Two tasks were completed:
Task 1 : Numeric and Categorical Value Analysis
For a data scientist, after obtaining the dataset, the first most crucial task is to obtain a good understanding of the data he or she is dealing with. This includes: examining the data attributes (or equivalently, data fields), seeing what they look like, what is the data type for each field, and from this information, determining suitable numerical/visual descriptions. The first task is to read the json file as a Pandas DataFrame and delete the rows which contain invalid values in the attributes of “points” and “price”. Then, we need to answer the following two questions in our IPython notebook based on this dataset:
(1) what are the 10 varieties of wine which receives the highest number of reviews?
(2) which varieties of wine having the average price less than 20, with the average points at least 90? Assuming there is no duplicate review in the data, i.e., each row represent a unique wine.
In addition, we need to group all reviews by different countries and generate a statistic table, and save as a csv file named “statisticByState.csv”. The table must have four columns:
Country – listing the unique country name.
Variety – listing the varieties receiving the most reviews in that country.
AvgPoint – listing the average point (rounded to 2 decimal places) of wine in that country
AvgPrice – listing the average price (rounded to 2 decimal places) of wine in that country
Task 2 : Text Analysis
In this task, we are required to write Python code to extract keywords from the “description” column of the json data, used to redesign the wine menu for Hotel TULIP. We need to generate two txt files:
HighFreq.txt This file contains the frequent unigrams that appear in more than 5000 reviews (one row in the dataframe is one review).
Shirazkey.txt This file contains the key unigrams with tf-idf score higher than 0.4.

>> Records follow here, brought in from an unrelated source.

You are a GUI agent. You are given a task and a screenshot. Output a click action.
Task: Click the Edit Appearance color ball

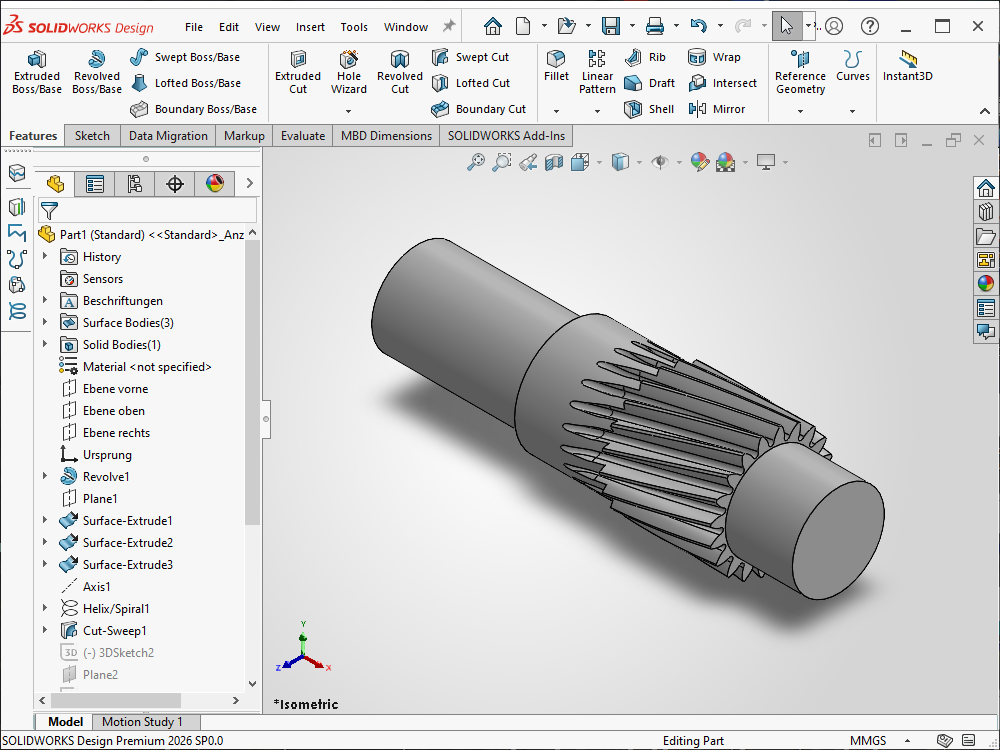pyautogui.click(x=699, y=162)
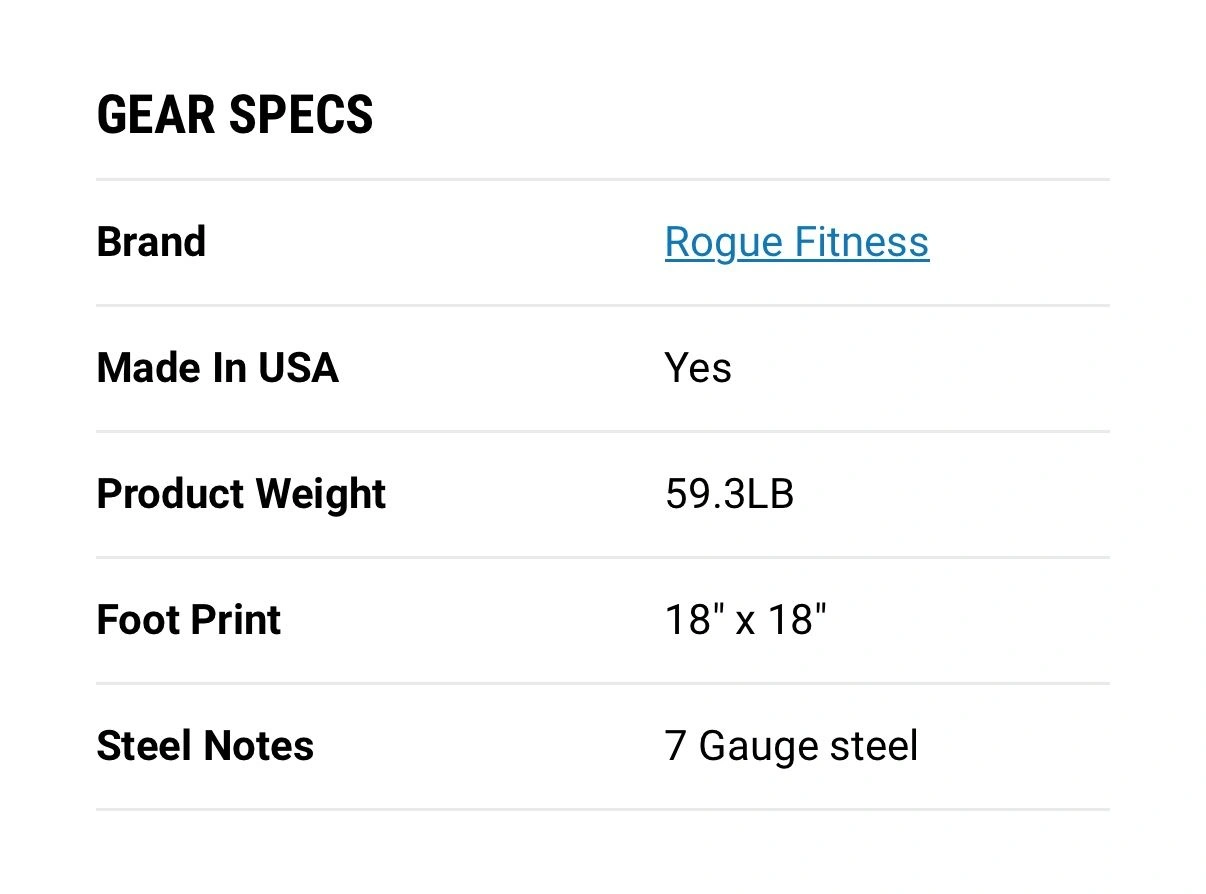This screenshot has width=1206, height=894.
Task: Select the Product Weight label
Action: click(241, 494)
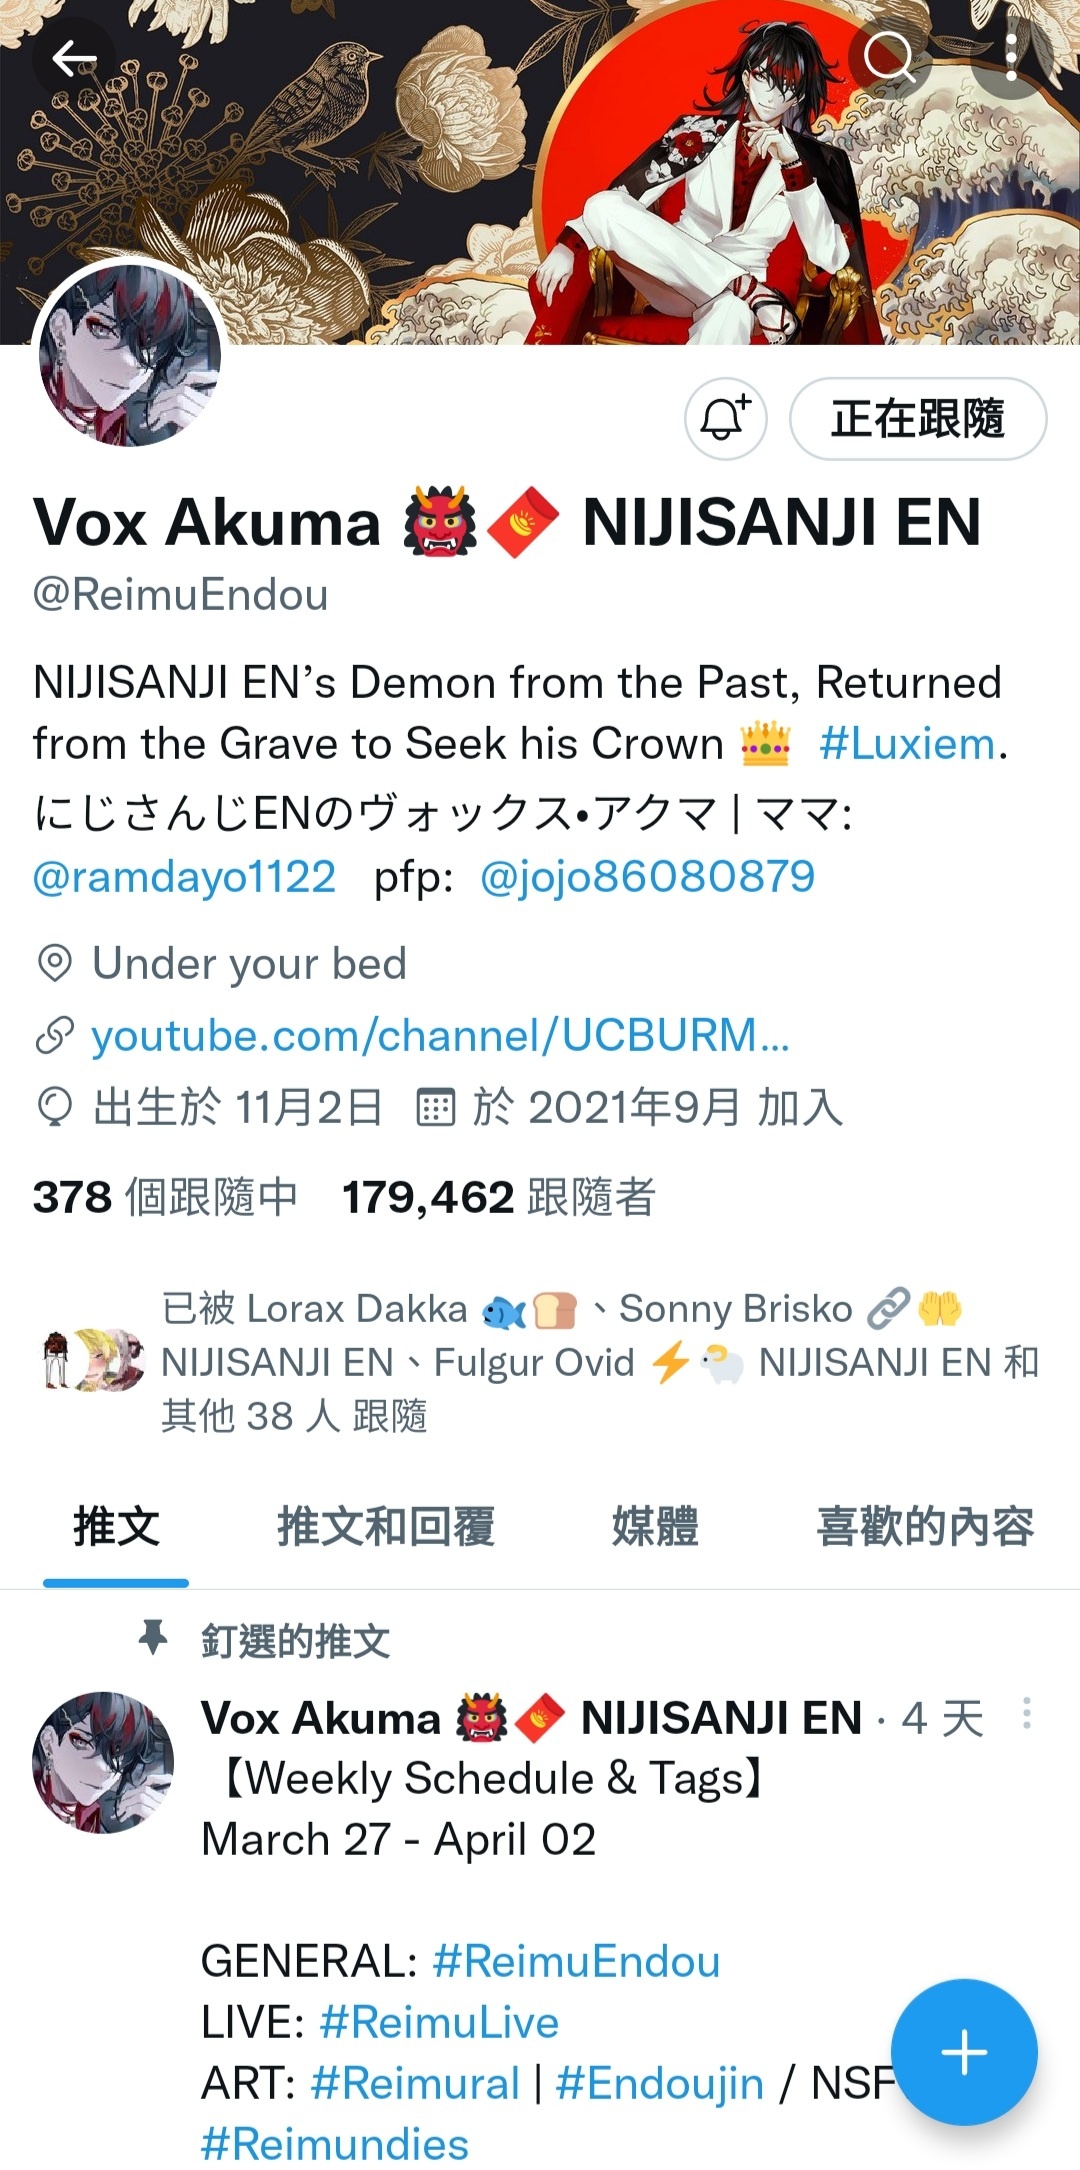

To reduce the runtime, first we need to extract the description from the variety of “Shiraz”, and then calculate tf-idf score for the unigrams in these descriptions only. In both txt files, all unigrams are sorted alphabetically and are saved line by line without duplicate. Before we calculate the unigram frequent or tf-idf, we need to remove the stop words in all description using the provided “stopwords.txt” or using the built-in function in Python.